Une nouvelle gouvernance

Pas opposé au dialogue social, contrairement à d’autres qui, au sein de l’organisation patronale, le diabolise, il souhaite le délocaliser le plus possible dans les branches et les entreprises. Formule prudente… Conscient que comme pour d’autres corps intermédiaires, la légitimité du Medef "ne fait plus consensus", il propose "une nouvelle gouvernance équilibrée entre branches et territoires". Comme tout candidat qui se respecte, il promet donc de mieux écouter ses adhérents et leurs attentes... Le chef d’entreprise prône une indépendance financière totale, avec un financement qui reposerait à 100% sur les cotisations des entreprises (contre 70% aujourd’hui). En 2013, il avait publié ses "90 propositions d’action".

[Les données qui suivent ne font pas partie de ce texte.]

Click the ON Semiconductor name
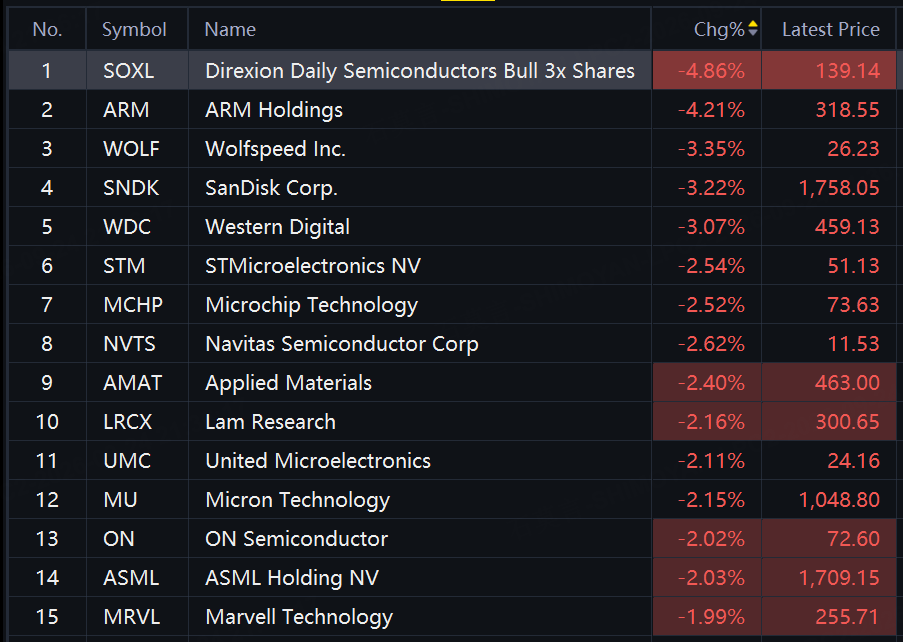Screen dimensions: 903x642 pyautogui.click(x=296, y=539)
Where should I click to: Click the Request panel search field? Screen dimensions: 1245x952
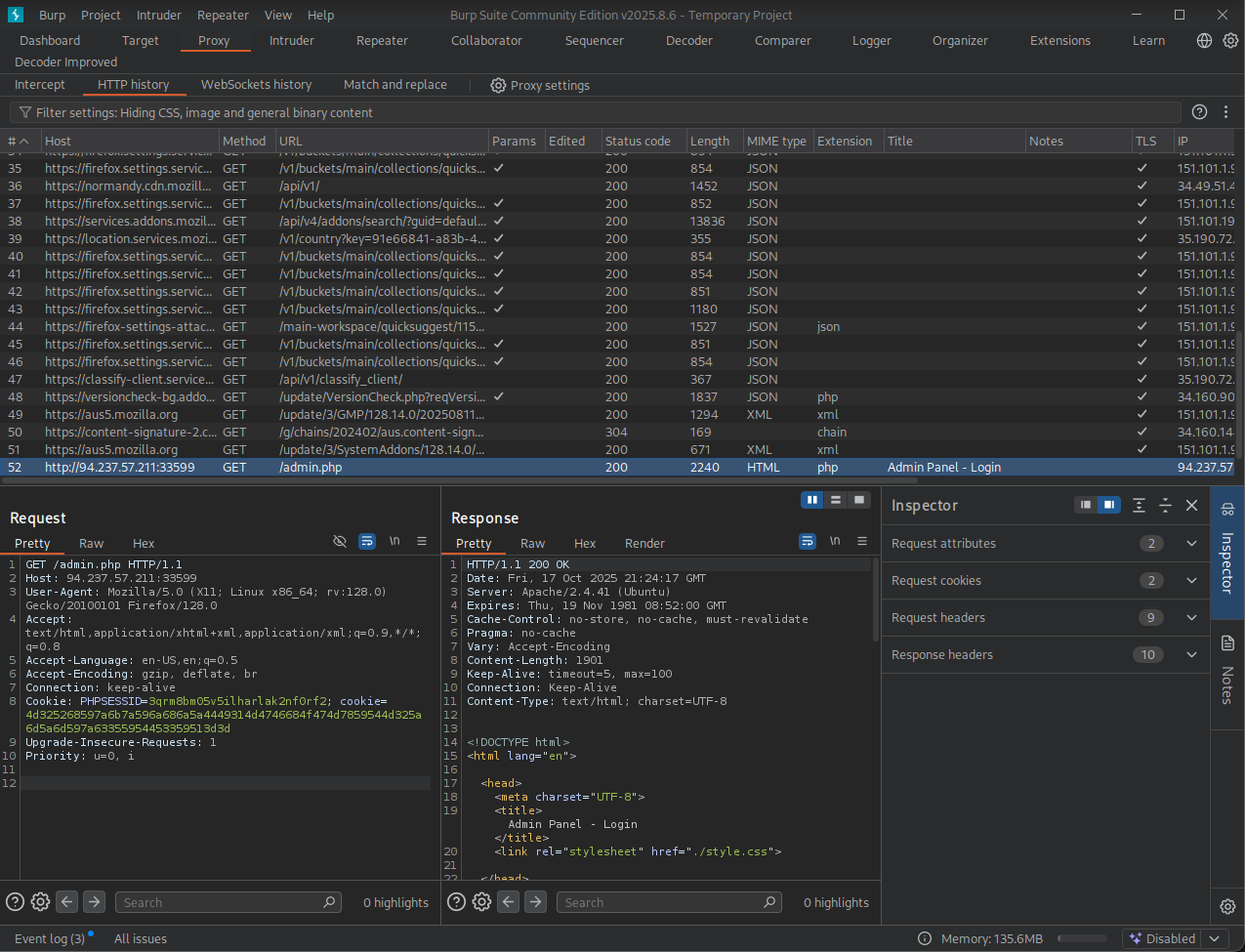tap(220, 902)
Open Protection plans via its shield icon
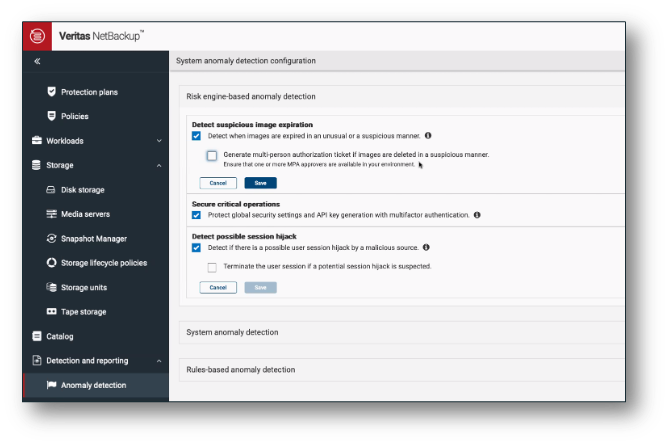668x445 pixels. coord(52,92)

Il est le quatrième candidat à se déclarer officiellement. Après les deux candidatures venues des Medef territoriaux - Patrick Martin, venu d’Auvergne-Rhône-Alpes, et Frédéric Motte, du Medef Hauts-de-France - , Jean-Charles Simon, ancien directeur général du Medef, avait fait connaître ses intentions. Jean-Dominique Senard, patron de Michelin, n’a pas pu se présenter car il était atteint par la limite d’âge. D’autres noms circulent, dont celui d’Alexandre Saubot, président de l’UIMM, actuellement occupé par la négociation sur l’Assurance chômage. Sortiront-ils du bois à leur tour dans les jours qui viennent ? La campagne démarre vraiment.